### [GIVEN INSTRUCTION]
Print every line of the entries below verbatim, omitting the pictures.

### [TASK INPUT]
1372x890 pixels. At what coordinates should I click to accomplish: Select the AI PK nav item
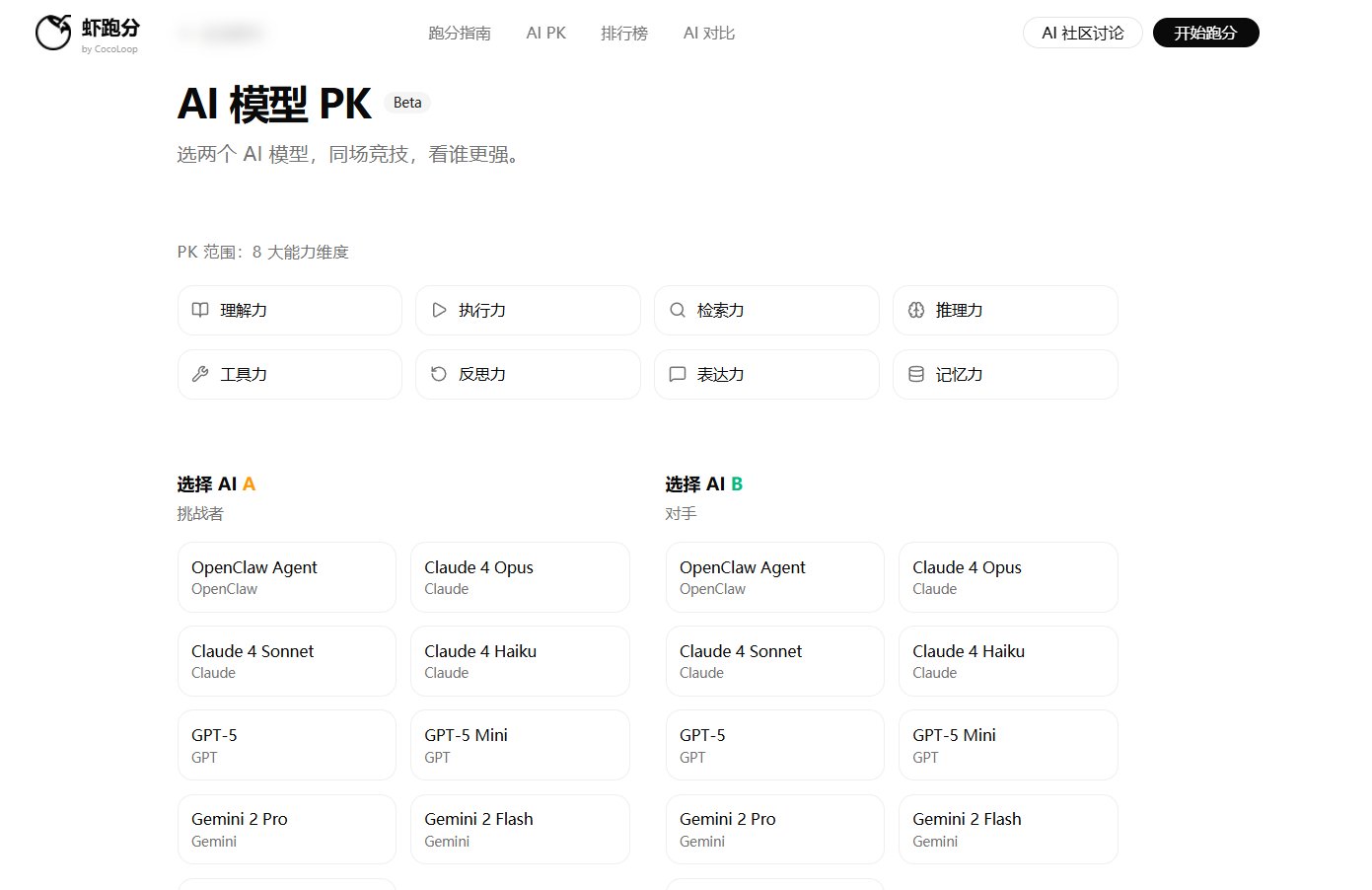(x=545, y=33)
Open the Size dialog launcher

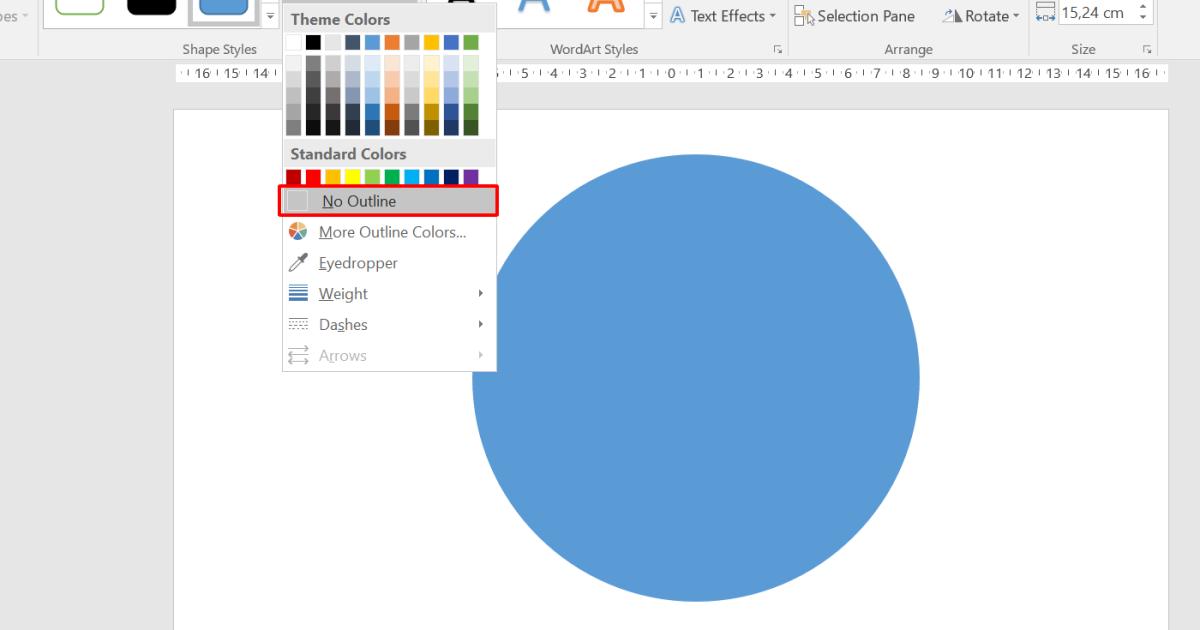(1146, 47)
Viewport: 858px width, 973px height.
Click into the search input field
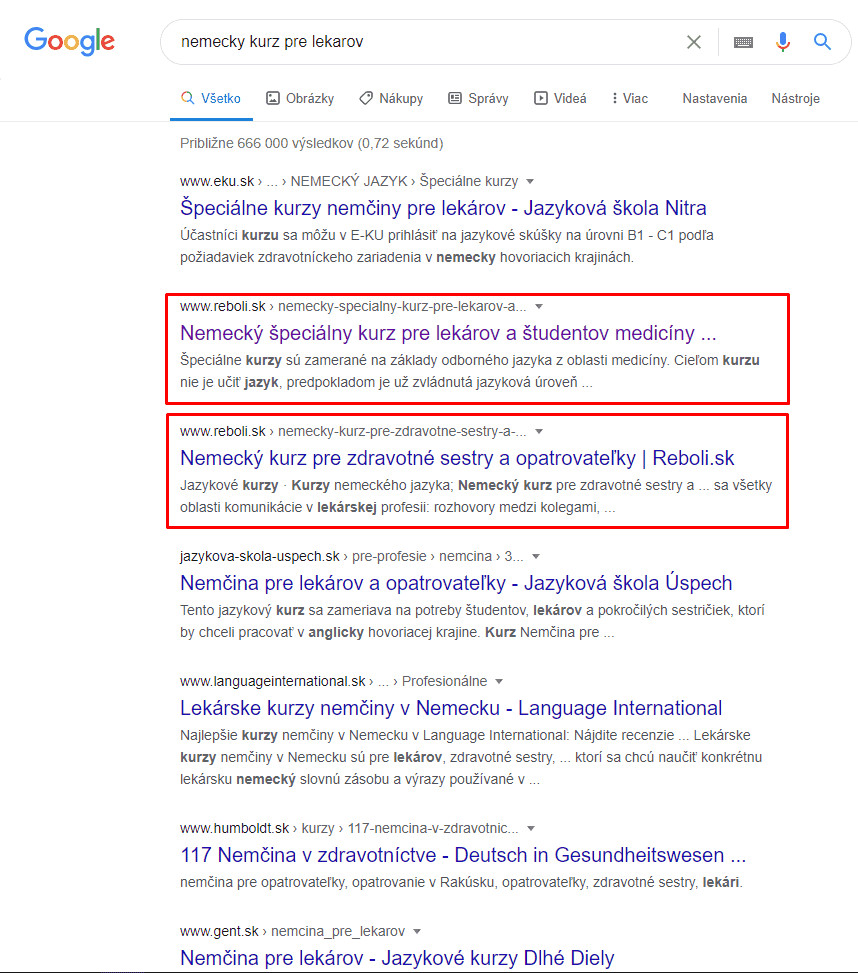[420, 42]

### [SOLUTION TO THIS PROBLEM]
1372x890 pixels. At what coordinates should I click to accomplish: Select the AI PK nav item
(x=545, y=33)
Open the Size dialog launcher

(1146, 47)
Viewport: 858px width, 973px height.
Click into the search input field
[420, 42]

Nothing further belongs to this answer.